The furofuran-ring selectivity, hydrogen peroxide-production and low Km value are the three elements for highly effective detoxification of aflatoxin oxidase

Abstract

AFO (aflatoxin oxidase), an enzyme from Armillariella tabescens previously named aflatoxin detoxifizyme, exhibits oxidative detoxification activity toward aflatoxin B1 and sterigmatocystin. Bioinformatics reveals that AFO is a newly discovered oxidase because AFO does not share any significant similarities with any known oxidase. It is critically important to understand how AFO acts on aflatoxin B1. In this study, in addition to aflatoxin B1 (AFB1) and sterigmatocystin (ST), five other chemicals that have furan or pyran structures were investigated.
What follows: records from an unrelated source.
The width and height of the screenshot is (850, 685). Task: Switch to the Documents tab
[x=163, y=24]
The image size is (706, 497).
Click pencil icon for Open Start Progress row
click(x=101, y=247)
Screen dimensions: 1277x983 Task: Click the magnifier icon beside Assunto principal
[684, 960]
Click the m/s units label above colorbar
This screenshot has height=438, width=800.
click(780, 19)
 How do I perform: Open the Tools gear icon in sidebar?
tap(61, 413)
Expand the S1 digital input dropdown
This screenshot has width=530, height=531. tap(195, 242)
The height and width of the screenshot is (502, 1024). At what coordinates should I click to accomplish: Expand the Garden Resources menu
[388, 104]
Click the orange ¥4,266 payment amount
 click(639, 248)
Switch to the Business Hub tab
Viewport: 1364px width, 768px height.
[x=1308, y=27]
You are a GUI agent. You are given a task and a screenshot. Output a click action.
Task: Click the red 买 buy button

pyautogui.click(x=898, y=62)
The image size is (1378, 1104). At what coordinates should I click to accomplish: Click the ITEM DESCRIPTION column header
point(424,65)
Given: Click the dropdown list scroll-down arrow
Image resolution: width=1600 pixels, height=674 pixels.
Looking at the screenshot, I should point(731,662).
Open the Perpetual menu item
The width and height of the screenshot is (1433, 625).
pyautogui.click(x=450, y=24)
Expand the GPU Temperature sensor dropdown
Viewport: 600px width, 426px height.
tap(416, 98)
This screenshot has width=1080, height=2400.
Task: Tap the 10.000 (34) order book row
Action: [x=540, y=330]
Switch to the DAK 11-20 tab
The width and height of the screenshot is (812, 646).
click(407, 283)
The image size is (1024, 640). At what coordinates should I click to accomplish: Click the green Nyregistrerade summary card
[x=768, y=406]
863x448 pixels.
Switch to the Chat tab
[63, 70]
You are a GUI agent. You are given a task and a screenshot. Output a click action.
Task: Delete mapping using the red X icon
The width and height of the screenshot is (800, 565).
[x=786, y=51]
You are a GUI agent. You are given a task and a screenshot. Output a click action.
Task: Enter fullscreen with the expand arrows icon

The results indicated that in addition to AFB1 and ST, AFO is also able to act on versicolorin A, 3,4-dihydro-2H-pyran and furan. These results suggested that 8,9-unsaturated carboncarbon bond of aflatoxin B1 is the potential reactive site for AFO. Further findings indicated that the action of AFO is oxygen-dependent and hydrogen peroxide-producing. The simultaneously produced-hydrogen peroxide possibly plays the essential role in detoxification of AFO. In addition, the extremely low Km value of 0.33 µmol/l for AFO-AFB1 and 0.11 µmol/l for AFO-ST signifies that AFO is highly selective for AFB1 as well as ST.